Extracted records:
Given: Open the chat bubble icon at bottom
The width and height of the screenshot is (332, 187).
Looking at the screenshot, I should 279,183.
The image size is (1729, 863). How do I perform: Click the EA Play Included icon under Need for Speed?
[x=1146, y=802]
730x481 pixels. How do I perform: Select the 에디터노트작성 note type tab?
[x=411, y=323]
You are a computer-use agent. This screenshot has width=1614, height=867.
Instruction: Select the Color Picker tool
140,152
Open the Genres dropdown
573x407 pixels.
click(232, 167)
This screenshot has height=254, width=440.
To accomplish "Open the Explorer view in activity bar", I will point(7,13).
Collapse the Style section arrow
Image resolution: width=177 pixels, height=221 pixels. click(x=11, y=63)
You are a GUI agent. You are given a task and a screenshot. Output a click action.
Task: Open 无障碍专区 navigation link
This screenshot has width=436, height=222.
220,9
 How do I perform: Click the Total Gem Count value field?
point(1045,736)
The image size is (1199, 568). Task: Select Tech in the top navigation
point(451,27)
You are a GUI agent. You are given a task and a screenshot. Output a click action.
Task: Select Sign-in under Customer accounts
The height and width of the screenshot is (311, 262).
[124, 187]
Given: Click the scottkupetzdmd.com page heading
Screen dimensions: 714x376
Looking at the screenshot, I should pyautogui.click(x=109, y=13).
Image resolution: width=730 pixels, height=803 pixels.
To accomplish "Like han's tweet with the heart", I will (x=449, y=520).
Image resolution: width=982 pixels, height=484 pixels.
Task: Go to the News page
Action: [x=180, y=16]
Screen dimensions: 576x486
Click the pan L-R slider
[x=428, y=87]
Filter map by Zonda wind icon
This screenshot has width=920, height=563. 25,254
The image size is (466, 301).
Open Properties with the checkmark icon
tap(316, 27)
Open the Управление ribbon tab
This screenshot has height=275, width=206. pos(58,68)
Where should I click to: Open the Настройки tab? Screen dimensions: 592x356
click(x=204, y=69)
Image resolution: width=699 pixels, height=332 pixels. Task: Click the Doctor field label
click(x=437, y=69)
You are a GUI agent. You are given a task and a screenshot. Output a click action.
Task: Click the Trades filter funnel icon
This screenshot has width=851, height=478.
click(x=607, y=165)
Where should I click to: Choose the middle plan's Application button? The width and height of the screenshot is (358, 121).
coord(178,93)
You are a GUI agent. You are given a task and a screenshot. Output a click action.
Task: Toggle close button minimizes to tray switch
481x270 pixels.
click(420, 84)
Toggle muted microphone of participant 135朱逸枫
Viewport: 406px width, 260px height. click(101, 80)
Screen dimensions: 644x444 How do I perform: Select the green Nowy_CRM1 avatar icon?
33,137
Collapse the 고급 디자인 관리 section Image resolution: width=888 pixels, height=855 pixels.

Assignment:
All the entries above need to be repeated word for word.

Solution to this task:
Given: Open the chat bubble icon at bottom
The width and height of the screenshot is (332, 187).
Looking at the screenshot, I should 279,183.
The image size is (1729, 863). How do I perform: Click the EA Play Included icon under Need for Speed?
[x=1146, y=802]
730x481 pixels. How do I perform: Select the 에디터노트작성 note type tab?
[x=411, y=323]
You are a computer-use agent. This screenshot has width=1614, height=867.
Instruction: Select the Color Picker tool
140,152
Open the Genres dropdown
573x407 pixels.
click(232, 167)
This screenshot has height=254, width=440.
To accomplish "Open the Explorer view in activity bar", I will point(7,13).
Collapse the Style section arrow
Image resolution: width=177 pixels, height=221 pixels. click(x=11, y=63)
You are a GUI agent. You are given a task and a screenshot. Output a click action.
Task: Open 无障碍专区 navigation link
This screenshot has width=436, height=222.
220,9
 How do I perform: Click the Total Gem Count value field?
point(1045,736)
The image size is (1199, 568). Task: Select Tech in the top navigation
point(451,27)
You are a GUI agent. You are given a task and a screenshot. Output a click action.
Task: Select Sign-in under Customer accounts
The height and width of the screenshot is (311, 262).
[124, 187]
Given: Click the scottkupetzdmd.com page heading
Screen dimensions: 714x376
Looking at the screenshot, I should pyautogui.click(x=109, y=13).
Image resolution: width=730 pixels, height=803 pixels.
To accomplish "Like han's tweet with the heart", I will (x=449, y=520).
Image resolution: width=982 pixels, height=484 pixels.
Task: Go to the News page
Action: [x=180, y=16]
Screen dimensions: 576x486
Click the pan L-R slider
[x=428, y=87]
Filter map by Zonda wind icon
This screenshot has width=920, height=563. 25,254
The image size is (466, 301).
Open Properties with the checkmark icon
tap(316, 27)
Open the Управление ribbon tab
This screenshot has height=275, width=206. pos(58,68)
Where should I click to: Open the Настройки tab? Screen dimensions: 592x356
click(x=204, y=69)
Image resolution: width=699 pixels, height=332 pixels. Task: Click the Doctor field label
click(x=437, y=69)
You are a GUI agent. You are given a task and a screenshot. Output a click action.
Task: Click the Trades filter funnel icon
This screenshot has width=851, height=478.
click(x=607, y=165)
Where should I click to: Choose the middle plan's Application button? The width and height of the screenshot is (358, 121).
coord(178,93)
You are a GUI agent. You are given a task and a screenshot. Output a click action.
Task: Toggle close button minimizes to tray switch
481x270 pixels.
click(420, 84)
Toggle muted microphone of participant 135朱逸枫
Viewport: 406px width, 260px height. click(101, 80)
Screen dimensions: 644x444 How do I perform: Select the green Nowy_CRM1 avatar icon?
33,137
Collapse the 고급 디자인 관리 section Image resolution: width=888 pixels, height=855 pixels.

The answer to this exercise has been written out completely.